- **GIVEN PROBLEM A**
Answer these questions from the interview excerpt on subsurface data, one answer per line, marked to match.
(i) What was the first digital transformation about?
(ii) What was the name of the oceanographic campaign in which BRGM studied the seismic activity of Mayotte?
(iii) From what can a lot about the chemistry of the ground be known?
- **GIVEN PROBLEM B**
Retype the interview excerpt on subsurface data between "Subsurface has been" and "in doing that?", inclusive.
** start DOCUMENT SEGMENT **
I think we are going through a second digital transformation. While the first digital transformation was about getting the data in order, making it available and standardizing it, the second digital transition is around the use of that data. It’s about being able to do things that we couldn’t do in the past. For example, using tools like Artificial Intelligence (AI) to mine some of those data resources that now are better managed than they were before, and integrating those with data from a variety of different organizations. We are currently part of a big project, involving a variety of organizations, which is looking into some of the regional environmental challenges. One of the outcomes of the project is exploring the possibility of digital twins, which present the opportunity of bringing together users, data providers, industry and the government to look at environment-related issues. So, a lot is going on and it is quite exciting.

BRGM carried out the research on the seismic activity of Mayotte in an oceanographic campaign called SISMAORE to understand what has happened and predict what might happen | Picture courtesy: BRGM

Subsurface has been acknowledged as a multifunctional natural resource that provides physical space, water, energy, materials, and support for surface life. How is BRGM working towards developing better knowledge about the subsurface, and what kind of challenges are you facing in doing that?

To start with, we face challenges in engaging with new technologies. While some of those technologies are relatively easy to use, the others, like AI, are quite complex. There are several, very big mistakes you could make by misusing AI. Then there is a challenge around the cost of data collection. Let’s face it, collecting subsurface data could be expensive. There is always scope for more data and improving the rate at which it is collected — though we have gotten faster and are collecting more data than we did in the past. Today, people are looking for higher resolution answers and some of those answers are about understanding a current situation, while the others are about predicting the future — what’s going to happen to groundwater levels with the changing weather systems, etc.

We always need access to more high-fidelity data to exploit new techniques and technologies. I think there prevails an expectation in society that we know so much more about the subsurface, but the fact is that we don’t have that much data. Remote Sensing has helped enormously in filling the gaps, but there are still very few satellite platforms that can penetrate below a few centimetres of the subsurface. You can infer things — know a lot about the chemistry of the ground from the vegetation that grows on top of it, but for direct measurement, you need to have some kind of validation through real fieldwork.
** end DOCUMENT SEGMENT **
** start GIVEN INFORMATION **
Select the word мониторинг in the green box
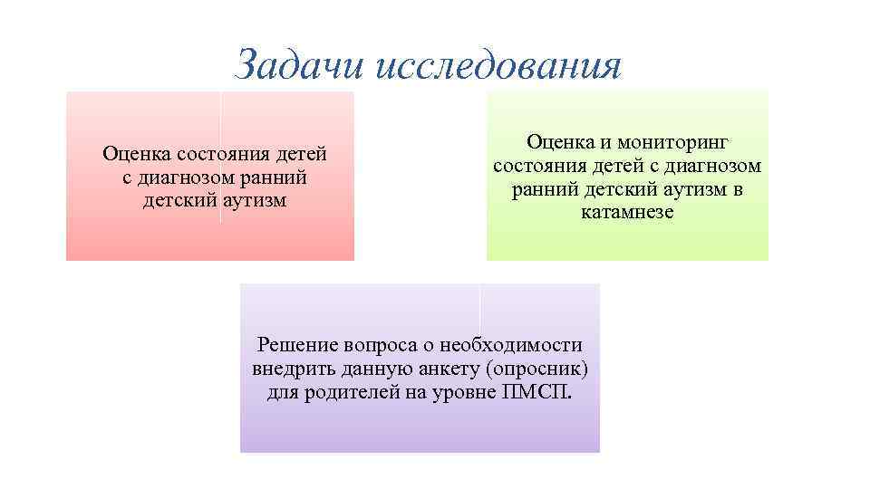click(681, 143)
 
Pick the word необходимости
click(510, 346)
** end GIVEN INFORMATION **
- **EXERCISE RESPONSE A**
(i) It was about getting the data in order, making it available and standardizing it.
(ii) SISMAORE.
(iii) From the vegetation that grows on top of it.

- **EXERCISE RESPONSE B**
Subsurface has been acknowledged as a multifunctional natural resource that provides physical space, water, energy, materials, and support for surface life. How is BRGM working towards developing better knowledge about the subsurface, and what kind of challenges are you facing in doing that?